Category: Acute Kidney Injury

  • 103 AKI: Mechanisms

Authors

  • Hishikawa, Akihito, Keio University School of Medicine, Tokyo, Japan
  • Hayashi, Kaori, Keio University School of Medicine, Tokyo, Japan
  • Monkawa, Toshiaki, Keio University School of Medicine, Tokyo, Japan
  • Itoh, Hiroshi, Keio University School of Medicine, Tokyo, Japan
Background

It is known that an episode of ischemia-reperfusion (IR) results in tolerance to subsequent IR, which is so-called “pre-conditioning (PC) effect”. However, the molecular mechanisms of the pre-conditioning effect have not been adequately elucidated. We have recently discovered that DNA double strand break (DSB) repair factor KAT5 is essential for maintenance of podocyte integrity (Cell Rep. 2019). Here we investigated the role of KAT5 in PC effect.

Methods

Wild-type (WT) mice and proximal tubular epithelial cell (PTEC)-specific KAT5 knockout (KO) mice underwent IR injury by clamping bilateral renal arteries for 30 minutes followed by reperfusion.
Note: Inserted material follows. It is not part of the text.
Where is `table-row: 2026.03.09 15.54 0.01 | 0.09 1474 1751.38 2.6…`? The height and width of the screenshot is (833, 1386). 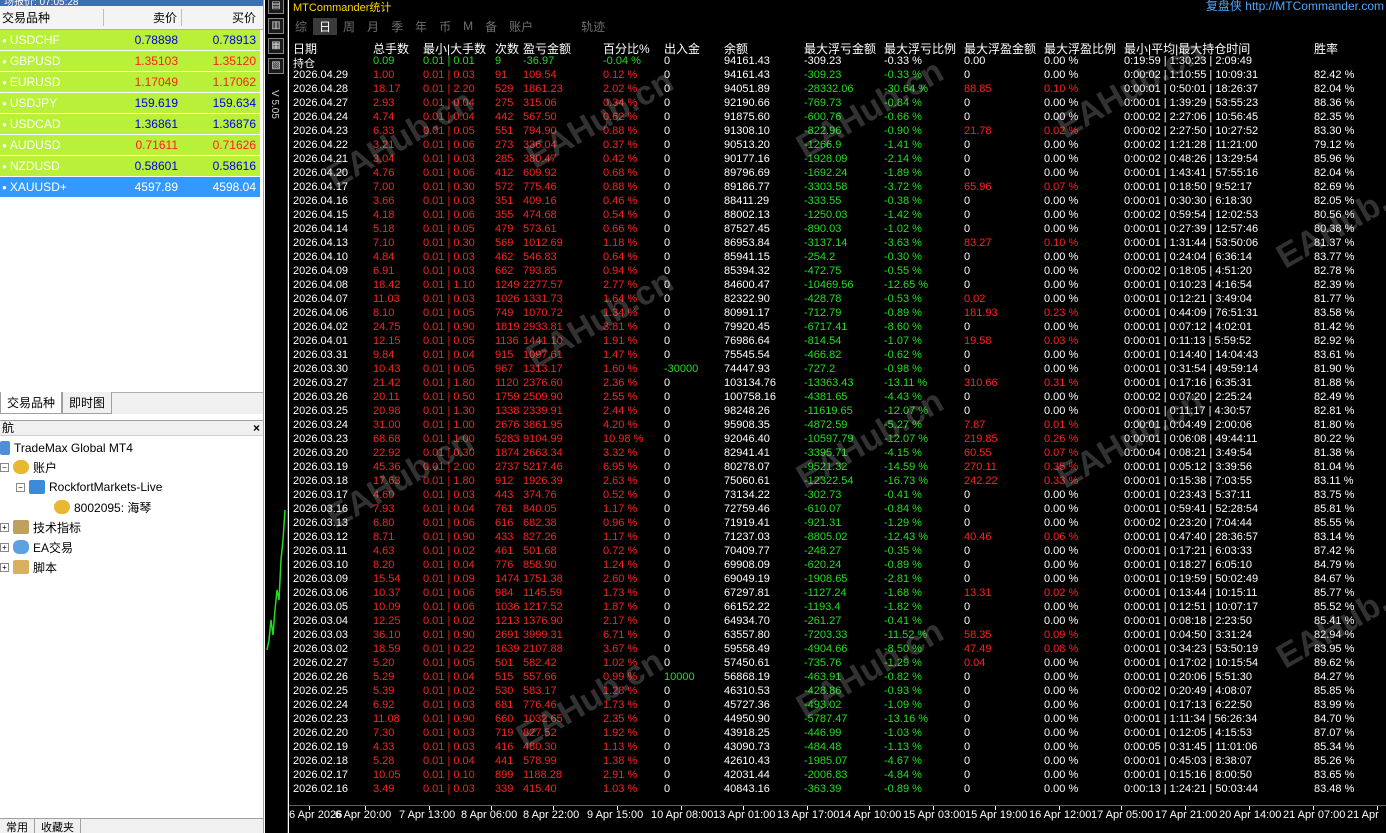 table-row: 2026.03.09 15.54 0.01 | 0.09 1474 1751.38 2.6… is located at coordinates (838, 580).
Ischemic pre-conditioning was performed 1 week prior to IR injury. In vitro studies using cultured human PTECs (HK2 cells) were conducted with ATP depletion by Antymicin A (AMA), an in vitro model of acute tubular cell damage.

Results

Serum UN, Cr, urine NGAL, DNA DSB marker γH2AX and KAT5 expression of the PTECs were increased and chloride transoporter KCC3 expression was decreased at 24 hours after IR. IR with PC showed an attenuated increase in serum UN, Cr, urine NGAL and DNA DSBs with accelerated KAT5 and KCC3 expression. Mass spectrometry imaging of the kidney cortex following the first IR demonstrated elevated glomerular adenosine, which is used as a marker of accelerated tubule-glomerular feedback (TGF), whereas it was decreased after the second IR with PC in WT mice, suggesting attenuated TGF in the second IR. Therefore, increased chloride uptake through KCC3 in PTECs may contribute to the suppression of TGF, which maintained GFR. In KAT5 KO mice, PC effect was attenuated with increased DNA damage and decreased KCC3 expression. In vitro ATP depletion studies showed elevated KAT5 and KCC3 expression following second treatment with AMA. Chromatin accessibility assay showed promoted chromatin accessibility of the KCC3 promoter region after the second treatment with AMA. ChIP analysis revealed that KAT5-binding KCC3 promoter region was significantly increased after the second injury compared with the first injury, indicating that elevated KCC3 expression was caused by increased binding of KAT5 to the KCC3 promoter region.

Conclusion

PTEC KAT5 may act against IR injury through promoted DNA repair and regulation of TGF via KCC3 expression.